§ Short problem
Set out the data below as a Markdown table with the columns Row and Line. Give each line its own numbered row and leave out blank lines.

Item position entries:
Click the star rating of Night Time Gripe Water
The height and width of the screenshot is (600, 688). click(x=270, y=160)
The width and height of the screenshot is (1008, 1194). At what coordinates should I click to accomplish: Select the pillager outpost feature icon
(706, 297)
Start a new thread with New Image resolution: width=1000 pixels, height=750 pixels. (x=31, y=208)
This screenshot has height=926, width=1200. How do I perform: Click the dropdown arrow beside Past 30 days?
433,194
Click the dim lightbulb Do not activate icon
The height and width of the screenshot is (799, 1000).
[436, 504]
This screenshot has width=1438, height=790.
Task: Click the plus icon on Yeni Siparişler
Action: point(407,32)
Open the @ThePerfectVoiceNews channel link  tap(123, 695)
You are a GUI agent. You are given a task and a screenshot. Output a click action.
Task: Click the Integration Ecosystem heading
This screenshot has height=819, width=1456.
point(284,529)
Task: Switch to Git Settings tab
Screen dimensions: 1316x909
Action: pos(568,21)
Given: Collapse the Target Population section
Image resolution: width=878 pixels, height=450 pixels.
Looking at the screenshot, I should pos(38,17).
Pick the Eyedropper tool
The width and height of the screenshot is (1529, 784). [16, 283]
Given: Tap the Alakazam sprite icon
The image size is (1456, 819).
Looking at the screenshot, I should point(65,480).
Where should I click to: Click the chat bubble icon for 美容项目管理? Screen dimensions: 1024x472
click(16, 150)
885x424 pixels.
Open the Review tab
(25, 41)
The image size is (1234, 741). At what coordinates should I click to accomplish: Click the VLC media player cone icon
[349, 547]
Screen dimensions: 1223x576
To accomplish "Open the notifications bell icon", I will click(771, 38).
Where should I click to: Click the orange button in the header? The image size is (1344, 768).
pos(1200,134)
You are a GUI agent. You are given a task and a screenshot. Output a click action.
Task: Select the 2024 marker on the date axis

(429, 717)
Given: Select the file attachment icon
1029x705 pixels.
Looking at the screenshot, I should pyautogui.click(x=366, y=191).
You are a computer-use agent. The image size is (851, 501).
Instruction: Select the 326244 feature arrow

§ Reply to the task
| Row | Line |
|---|---|
| 1 | Click the star rating of Night Time Gripe Water |
| 2 | The height and width of the screenshot is (600, 688). click(x=270, y=160) |
| 3 | The width and height of the screenshot is (1008, 1194). At what coordinates should I click to accomplish: Select the pillager outpost feature icon |
| 4 | (706, 297) |
| 5 | Start a new thread with New Image resolution: width=1000 pixels, height=750 pixels. (x=31, y=208) |
| 6 | This screenshot has height=926, width=1200. How do I perform: Click the dropdown arrow beside Past 30 days? |
| 7 | 433,194 |
| 8 | Click the dim lightbulb Do not activate icon |
| 9 | The height and width of the screenshot is (799, 1000). |
| 10 | [436, 504] |
| 11 | This screenshot has width=1438, height=790. |
| 12 | Task: Click the plus icon on Yeni Siparişler |
| 13 | Action: point(407,32) |
| 14 | Open the @ThePerfectVoiceNews channel link  tap(123, 695) |
| 15 | You are a GUI agent. You are given a task and a screenshot. Output a click action. |
| 16 | Task: Click the Integration Ecosystem heading |
| 17 | This screenshot has height=819, width=1456. |
| 18 | point(284,529) |
| 19 | Task: Switch to Git Settings tab |
| 20 | Screen dimensions: 1316x909 |
| 21 | Action: pos(568,21) |
| 22 | Given: Collapse the Target Population section |
| 23 | Image resolution: width=878 pixels, height=450 pixels. |
| 24 | Looking at the screenshot, I should pos(38,17). |
| 25 | Pick the Eyedropper tool |
| 26 | The width and height of the screenshot is (1529, 784). [16, 283] |
| 27 | Given: Tap the Alakazam sprite icon |
| 28 | The image size is (1456, 819). |
| 29 | Looking at the screenshot, I should point(65,480). |
| 30 | Where should I click to: Click the chat bubble icon for 美容项目管理? Screen dimensions: 1024x472 |
| 31 | click(16, 150) |
| 32 | 885x424 pixels. |
| 33 | Open the Review tab |
| 34 | (25, 41) |
| 35 | The image size is (1234, 741). At what coordinates should I click to accomplish: Click the VLC media player cone icon |
| 36 | [349, 547] |
| 37 | Screen dimensions: 1223x576 |
| 38 | To accomplish "Open the notifications bell icon", I will click(771, 38). |
| 39 | Where should I click to: Click the orange button in the header? The image size is (1344, 768). |
| 40 | pos(1200,134) |
| 41 | You are a GUI agent. You are given a task and a screenshot. Output a click action. |
| 42 | Task: Select the 2024 marker on the date axis |
| 43 | (429, 717) |
| 44 | Given: Select the file attachment icon |
| 45 | 1029x705 pixels. |
| 46 | Looking at the screenshot, I should pyautogui.click(x=366, y=191). |
| 47 | You are a computer-use agent. The image size is (851, 501). |
| 48 | Instruction: Select the 326244 feature arrow |